*AIM OF THE TASK*: Below are the records; extract from them the line containing "Where should I click to: Click" to the line containing "You are a computer-use", both lines included, exactly and with no pictures.

*Collected data*:
---+---

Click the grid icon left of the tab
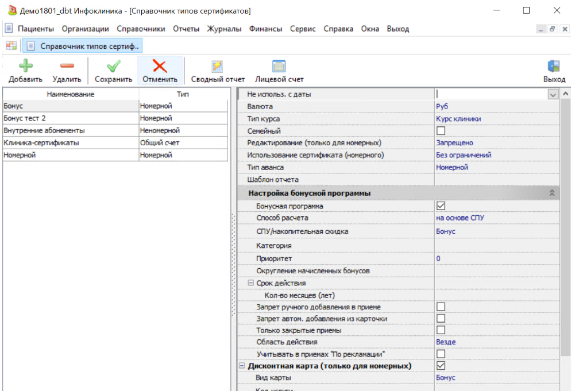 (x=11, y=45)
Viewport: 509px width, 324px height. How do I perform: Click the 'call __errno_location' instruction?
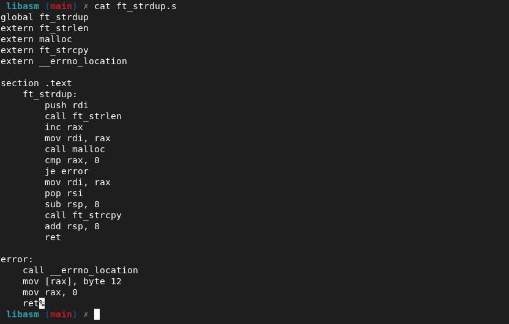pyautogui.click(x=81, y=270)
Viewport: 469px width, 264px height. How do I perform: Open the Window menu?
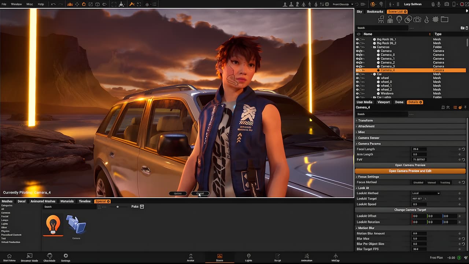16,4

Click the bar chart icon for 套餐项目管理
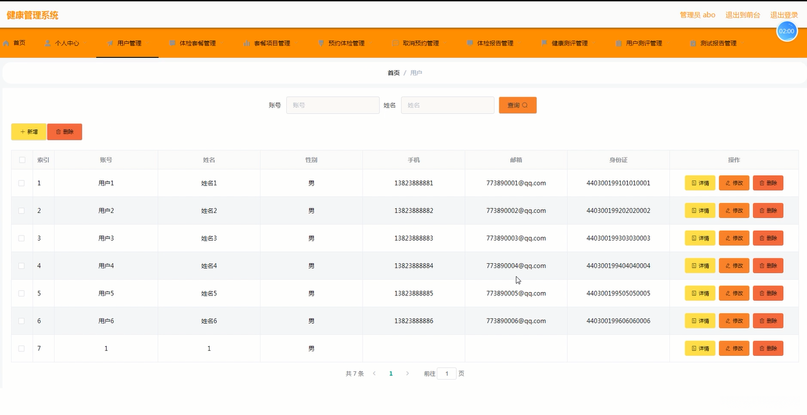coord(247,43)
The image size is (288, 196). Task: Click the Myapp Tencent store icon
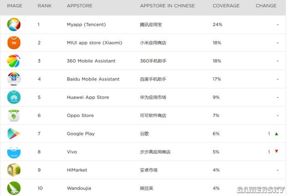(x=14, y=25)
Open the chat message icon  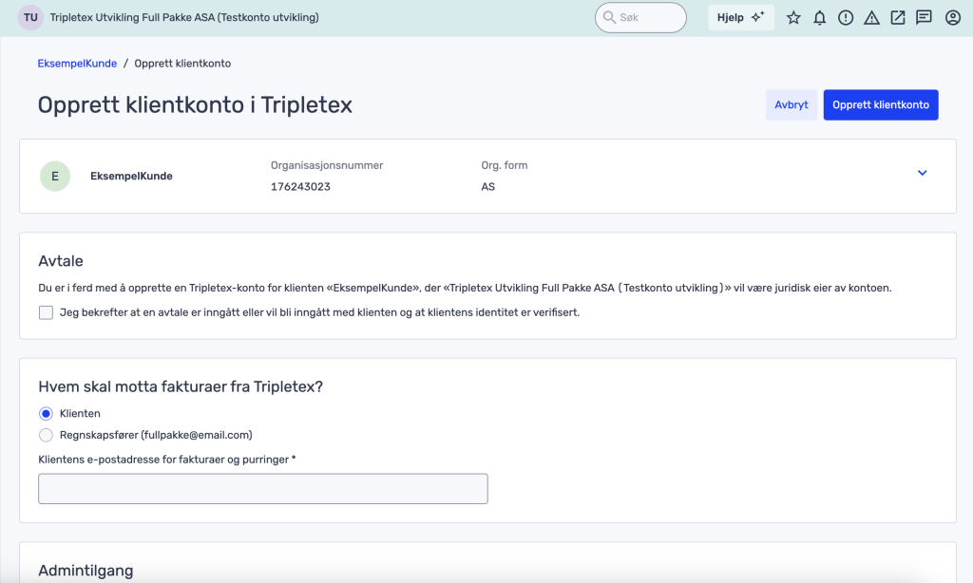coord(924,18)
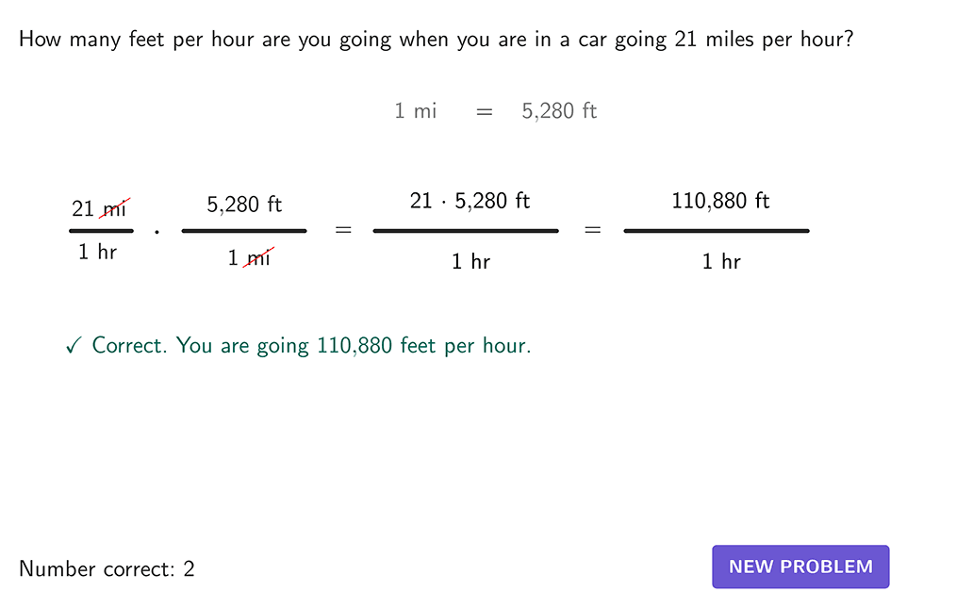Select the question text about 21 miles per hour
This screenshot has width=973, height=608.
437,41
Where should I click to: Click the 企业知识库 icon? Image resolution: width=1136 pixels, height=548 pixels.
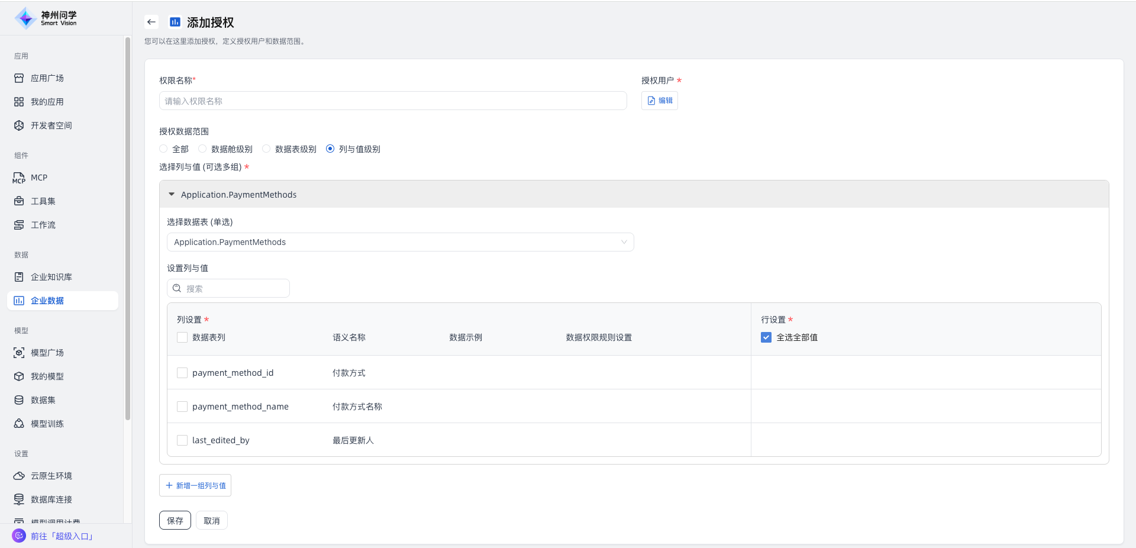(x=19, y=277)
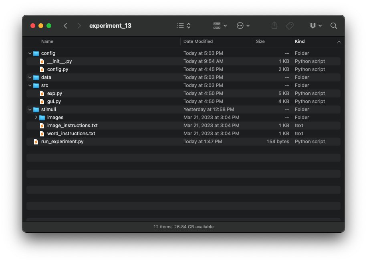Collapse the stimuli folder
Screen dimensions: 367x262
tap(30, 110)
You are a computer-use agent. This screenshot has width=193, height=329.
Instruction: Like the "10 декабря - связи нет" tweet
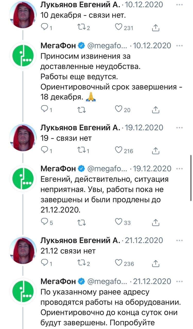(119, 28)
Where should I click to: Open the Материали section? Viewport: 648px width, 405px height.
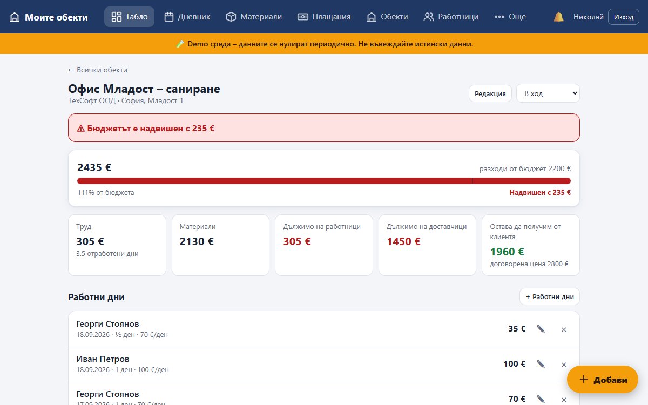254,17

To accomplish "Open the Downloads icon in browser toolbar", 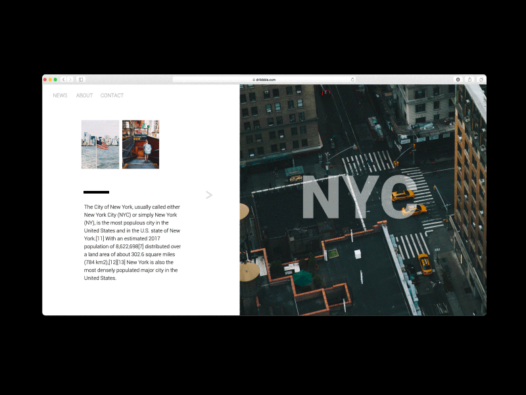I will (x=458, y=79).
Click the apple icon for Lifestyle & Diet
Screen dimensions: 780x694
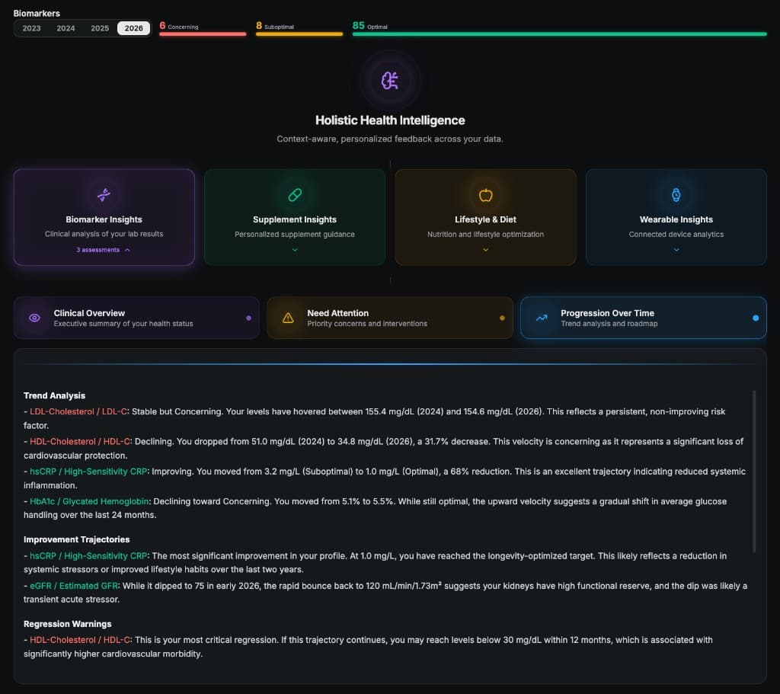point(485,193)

---+---

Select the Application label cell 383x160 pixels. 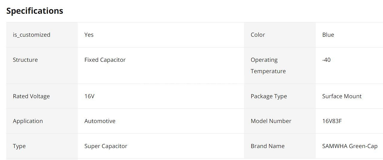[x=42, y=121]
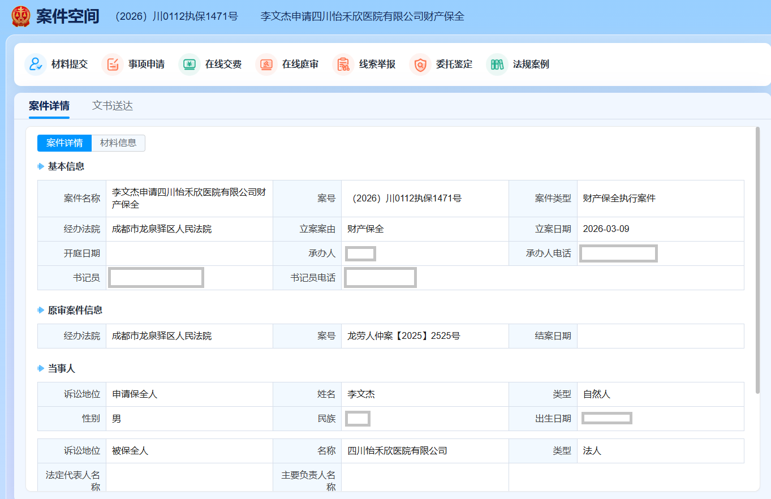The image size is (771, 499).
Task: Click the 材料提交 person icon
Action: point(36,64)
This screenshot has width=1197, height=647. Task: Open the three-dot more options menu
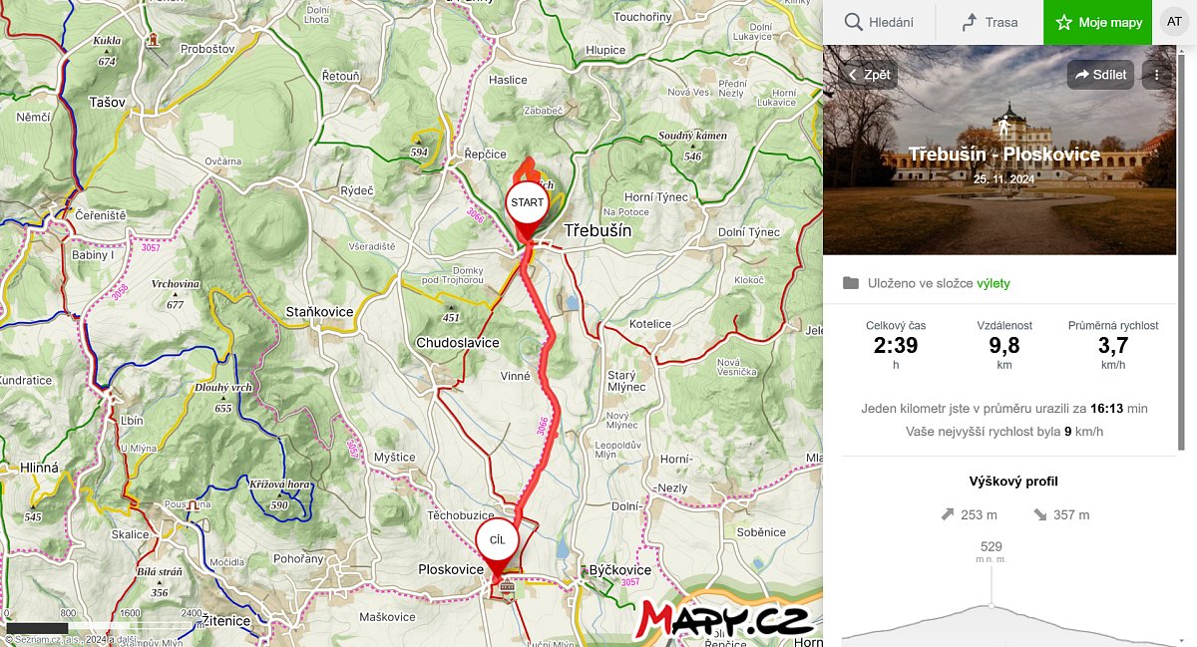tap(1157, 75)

---+---

*YOUR RESPONSE*:
Where should I click to: Click the 企业知识库 icon? Image resolution: width=1136 pixels, height=548 pixels.
(x=19, y=277)
Collapse the stimuli folder
Screen dimensions: 367x262
tap(30, 110)
You are a computer-use agent. This screenshot has width=193, height=329.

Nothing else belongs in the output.